BISMARCK - North Dakota utility regulators approved a $25,000 fine against CenturyLink Wednesday, June 13, after the telecommunications company violated the state's One Call law a whopping 25,701 times in less than five months.
The state's excavation notice system is meant to prevent diggers from striking underground utilities. But a settlement agreement reached between CenturyLink and the Public Service Commission said the company frequently failed to provide a "positive response" to the One Call notification center after it marked an excavation area or found there were no facilities in the area.
A change in state law requires owners of underground facilities to send positive responses to the notification center, which then alerts excavators. In early December, about four months after that new law took effect, the president of the North Dakota One Call Board filed a complaint against CenturyLink.
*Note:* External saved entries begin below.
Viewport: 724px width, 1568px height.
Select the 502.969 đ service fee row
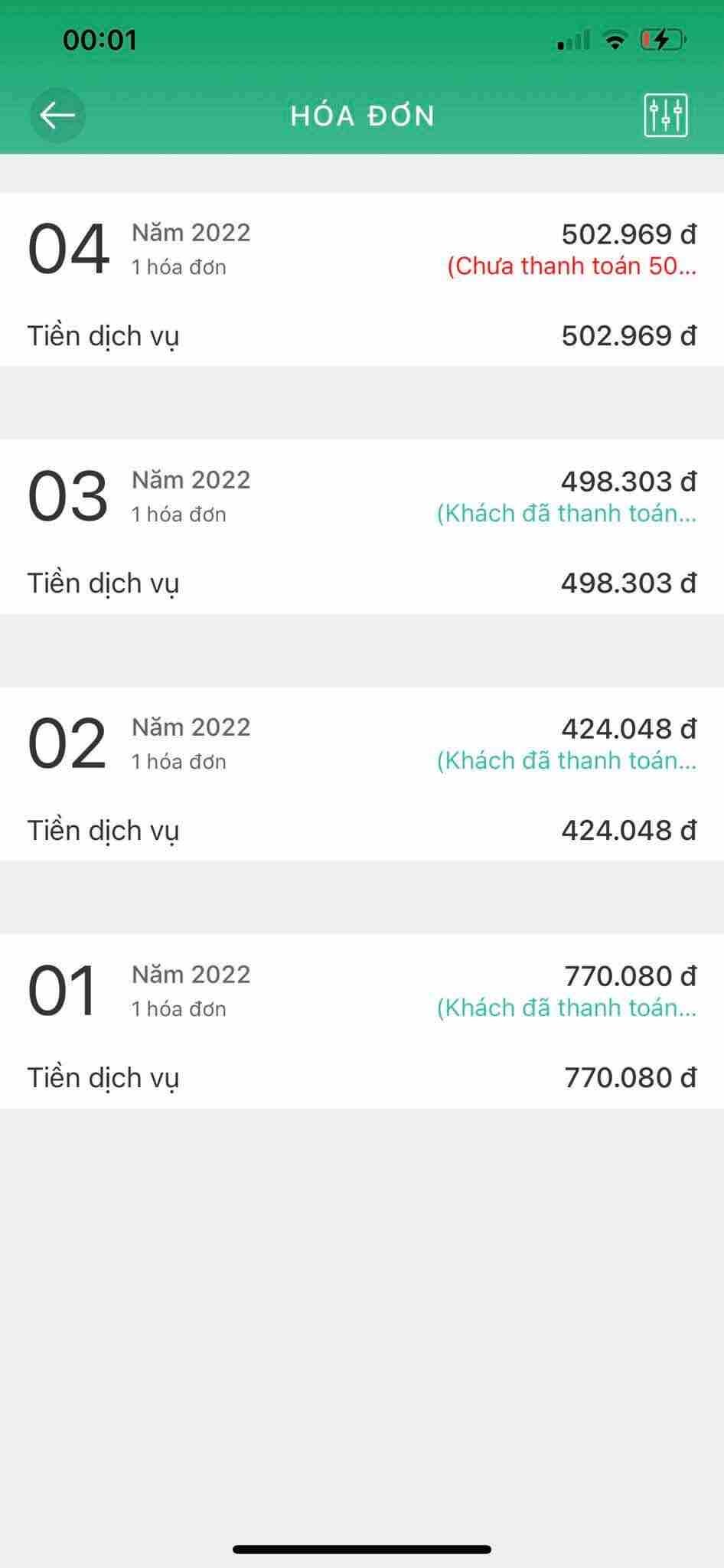(x=362, y=336)
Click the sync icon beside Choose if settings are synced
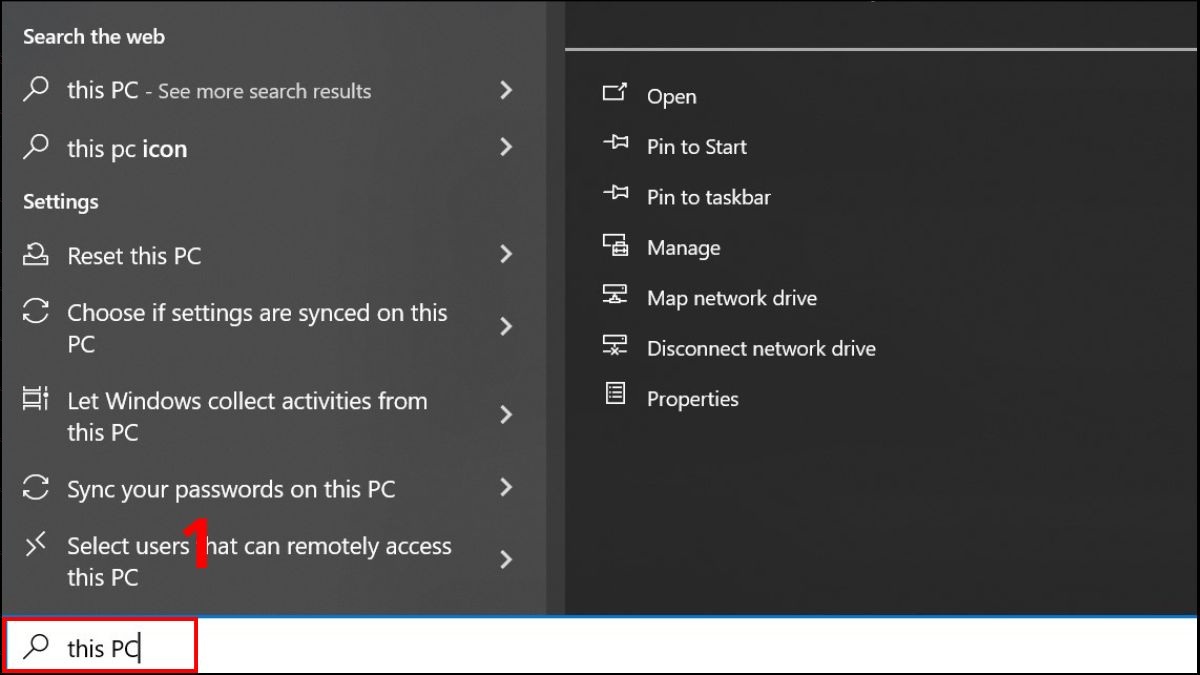 pos(36,312)
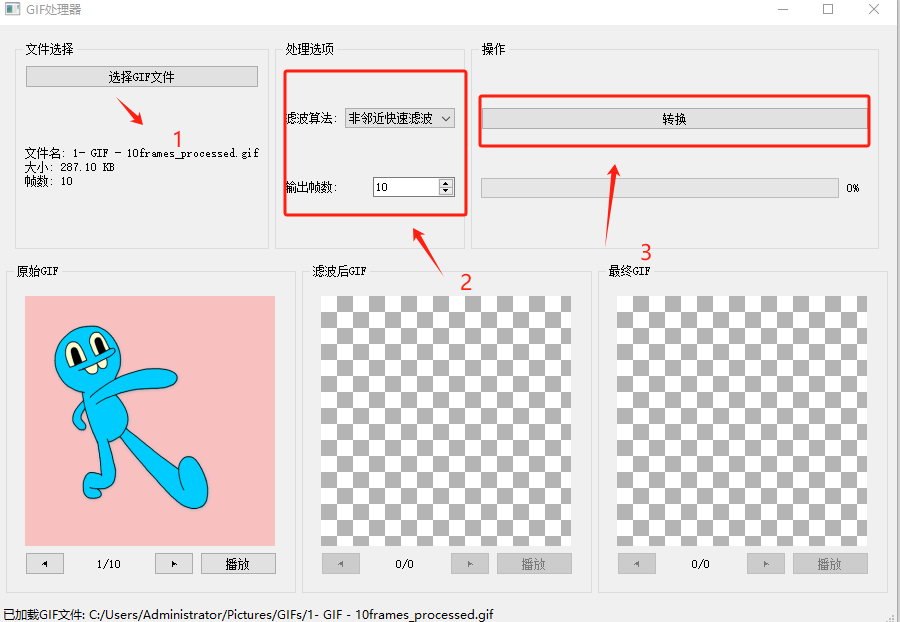The height and width of the screenshot is (622, 900).
Task: Decrease 输出帧数 with the down arrow
Action: pos(446,191)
CenturyLink then discovered an incorrect password was responsible for their positive responses being rejected, according to the company's response. The settlement agreement states the company violated the positive response provision 25,701 times between Aug. 1 and Dec. 20.
"They were notified on multiple occasions that they weren't doing it in compliance with the law," said Victor Schock, a public utility analyst for the PSC.
Kent Blickensderfer, the company's government relations director in North Dakota and South Dakota, said CenturyLink responded to excavators itself and no facilities were damaged because of the glitch.
"Where we went sideways was that it didn't necessarily get recorded as a record with the One Call center," he said. "As with everything that's new, I guess you can have glitches. But hopefully now that's all behind us."
Of the $25,000 fine that the three-member Public Service Commission approved unanimously Wednesday, $15,000 was suspended on the condition that CenturyLink doesn't violate the positive response law again within five years.
Commissioner Brian Kroshus, a Republican, called the fine "significant" and said regulators wanted to "send a message that you have to follow through with positive response." CenturyLink could have faced a maximum fine of $25,000 per violation under state law, which would have totaled $642.5 million, or almost 34 times the PSC's two-year budget.
"I don't think we would have gotten a consent agreement," Commission Chairman Randy Christmann, a Republican, said.